Start new traditions.
Rather than focusing on what might be different or more challenging this year, think of this holiday season as an opportunity to try something new.
“If gift-giving plans fall through, this is the perfect year to start a new Christmas tradition,” Klatt said.
She suggested bonding with your family by going caroling in the neighborhood or driving around to look at holiday lights.
“Get Christmas nighties for kids to wear on Christmas Eve,” Klatt said. “Involve kids in the kitchen by passing down a Christmas recipe. Or teach your kids how to ‘be Santa’ by bringing cookies that they baked with you to neighbors who may be homebound this holiday season. This way they can experience firsthand the joy of giving.”
While it’s wonderful to focus on others during the holiday season, don’t forget about your own well-being.
“Make self-care your priority,” Klatt said. “It helps to make a list of calming activities ahead of time that gives you the much-needed break you need among all the holiday chaos.”
She suggested putting some of those self-care activities in your calendar for the coming weeks, to increase the likelihood that you actually do them when you need them most.
Make backup plans.
Ultimately, you might not be able to give your loved ones their prized store-bought items of choice, so it’s worth thinking of some backup options.
“Try to find alternatives for the gifts that you are unable to find, or lean into sentimental gifts this year such as crafts that you make or spending quality time together,” Osibodu-Onyali advised. “What COVID has taught us all is that life is truly precious and we most definitely were not spending enough time together before the pandemic.”
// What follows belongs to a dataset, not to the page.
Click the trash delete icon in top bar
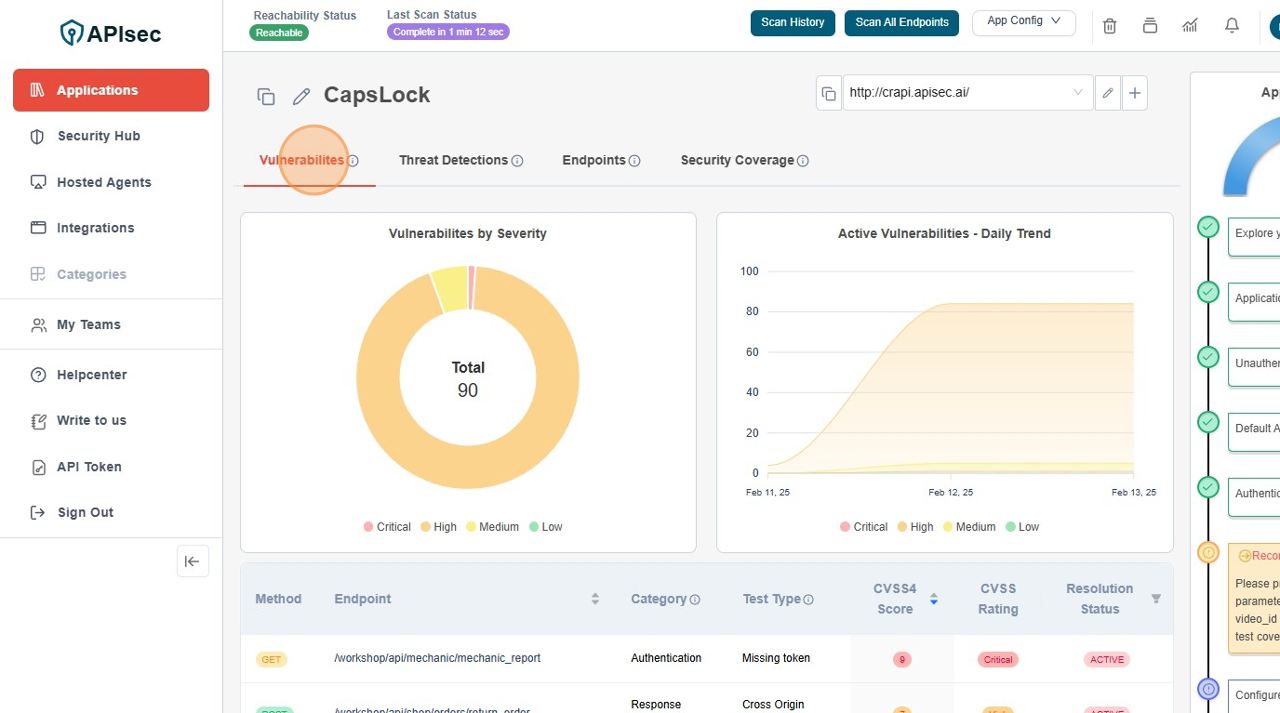Screen dimensions: 1280x713 coord(1109,26)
If you’re a parent, talk to your children about the difficulties this year when it comes to their first-choice gifts (even if through the lens of Santa). Have a couple of alternate gifts ready and plan fun holiday activities to reduce the chances of disappointment.
And speaking of disappointment ― Klatt emphasized the importance, and the benefits, of modeling to your children how to deal with it.
“If they see you acknowledge the challenges presented by COVID and its collateral impact, and then, most importantly, they see you move beyond a disappointment to find joy in what can come to fruition this holiday season, this is a gift they will take with them throughout their lives,” she said. “The process of acknowledging the difficulty and yet not allowing it to squash happiness is a gift of a lifetime you can give your children during this 2021 holiday season.”